_Data lines_.

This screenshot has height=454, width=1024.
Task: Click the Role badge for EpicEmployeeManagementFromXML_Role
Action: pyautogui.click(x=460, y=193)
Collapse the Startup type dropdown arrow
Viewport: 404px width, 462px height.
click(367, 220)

_Brief_.
Please arrange the lines above as a JSON list of strings, one string for each line, leaving out any blank lines.

_Response to this task_.
[
  "This screenshot has height=454, width=1024.",
  "Task: Click the Role badge for EpicEmployeeManagementFromXML_Role",
  "Action: pyautogui.click(x=460, y=193)",
  "Collapse the Startup type dropdown arrow",
  "Viewport: 404px width, 462px height.",
  "click(367, 220)"
]